A total of 16 cables were selected in this cable force test, including six cables at arch ribs A and B and four cables at arch ribs C. As shown in Figure 8(c), The test cable force varies with the change in temperature. The trend of the force at arch rib C is inversely proportional to the temperature change; that is, when the temperature increases, the force decreases, and when the temperature decreases, the force increases, and this relationship is pronounced. In contrast, from Figure 8(a) and (b), the force at arch ribs A and B showed a fluctuation with temperature. In addition, it can be seen from Figure 8(d) that the total cable force of the 16 cables in this test is also inversely proportional to the temperature.

Figure 8.

Figure 8

Cable force test results (a) Cable force at arch rib A (b) Cable force at arch rib B (c) Cable force at arch rib C (d) Sum of all tested cable forces.

The measured data are divided into continuous heating and continuous cooling for comparative analysis, and the influence of temperature rise and fall on cable force is discussed. From Figure 9(a), and (b), it can be seen that under the condition of monotonous temperature change, the change of cable force in different parts is inconsistent, and the inconsistency is mainly reflected in the inconsistent change trend and the inconsistent change amplitude.

──────────────────────────────

Condense the paragraph beginning "A total of 16 cables" in the passage on the cable force test into a brief bulleted list that keeps its main facts.

Element and text location data
──────────────────────────────

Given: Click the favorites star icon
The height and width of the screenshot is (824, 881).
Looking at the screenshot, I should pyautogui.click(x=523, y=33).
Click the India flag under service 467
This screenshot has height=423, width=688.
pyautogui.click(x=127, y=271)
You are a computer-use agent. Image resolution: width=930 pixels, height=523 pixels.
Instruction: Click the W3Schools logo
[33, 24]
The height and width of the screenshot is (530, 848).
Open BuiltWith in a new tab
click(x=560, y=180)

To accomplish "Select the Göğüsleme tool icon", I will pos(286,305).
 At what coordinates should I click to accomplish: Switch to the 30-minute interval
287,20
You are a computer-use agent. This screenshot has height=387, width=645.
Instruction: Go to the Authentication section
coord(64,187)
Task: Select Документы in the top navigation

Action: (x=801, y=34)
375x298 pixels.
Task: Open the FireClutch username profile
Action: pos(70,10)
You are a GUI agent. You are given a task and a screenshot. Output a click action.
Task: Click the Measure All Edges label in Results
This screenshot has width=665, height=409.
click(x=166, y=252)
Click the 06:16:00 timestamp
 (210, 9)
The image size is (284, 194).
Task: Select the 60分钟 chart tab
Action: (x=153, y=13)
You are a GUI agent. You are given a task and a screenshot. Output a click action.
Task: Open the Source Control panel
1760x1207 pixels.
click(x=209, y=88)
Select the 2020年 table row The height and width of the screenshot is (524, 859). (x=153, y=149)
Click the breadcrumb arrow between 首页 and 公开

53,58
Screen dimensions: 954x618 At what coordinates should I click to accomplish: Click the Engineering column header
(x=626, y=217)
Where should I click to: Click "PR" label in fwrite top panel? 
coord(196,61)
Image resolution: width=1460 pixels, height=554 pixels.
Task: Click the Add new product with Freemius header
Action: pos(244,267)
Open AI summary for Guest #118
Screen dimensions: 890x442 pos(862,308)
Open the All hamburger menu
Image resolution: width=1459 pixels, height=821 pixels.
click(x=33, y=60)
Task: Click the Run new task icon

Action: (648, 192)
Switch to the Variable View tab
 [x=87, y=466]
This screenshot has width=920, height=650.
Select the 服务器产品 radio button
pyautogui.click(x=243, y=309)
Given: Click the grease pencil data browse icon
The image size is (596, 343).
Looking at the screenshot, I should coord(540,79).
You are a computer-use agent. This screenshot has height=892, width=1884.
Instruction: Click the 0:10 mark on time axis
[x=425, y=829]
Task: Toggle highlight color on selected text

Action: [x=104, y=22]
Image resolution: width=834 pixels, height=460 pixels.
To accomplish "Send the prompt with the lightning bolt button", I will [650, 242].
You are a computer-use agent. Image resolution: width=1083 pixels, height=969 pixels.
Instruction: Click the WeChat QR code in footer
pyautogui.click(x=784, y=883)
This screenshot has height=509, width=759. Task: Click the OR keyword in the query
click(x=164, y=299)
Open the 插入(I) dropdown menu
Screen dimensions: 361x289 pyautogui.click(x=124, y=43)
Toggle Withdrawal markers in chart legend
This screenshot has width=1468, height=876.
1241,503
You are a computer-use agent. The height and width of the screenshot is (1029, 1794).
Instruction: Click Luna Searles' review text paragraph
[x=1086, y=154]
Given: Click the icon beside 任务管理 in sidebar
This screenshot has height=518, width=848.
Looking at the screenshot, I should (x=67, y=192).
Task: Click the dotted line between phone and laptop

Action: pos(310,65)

──────────────────────────────

Result of the task:
- The test covered 16 cables: six at arch ribs A and B and four at arch rib C.
- The measured cable force changes as temperature changes.
- At arch rib C, force is inversely proportional to temperature: it falls as temperature rises and rises as temperature falls, and this relationship is pronounced (Figure 8(c)).
- At arch ribs A and B, force fluctuated with temperature (Figure 8(a) and (b)).
- The total force of all 16 cables is also inversely proportional to temperature (Figure 8(d)).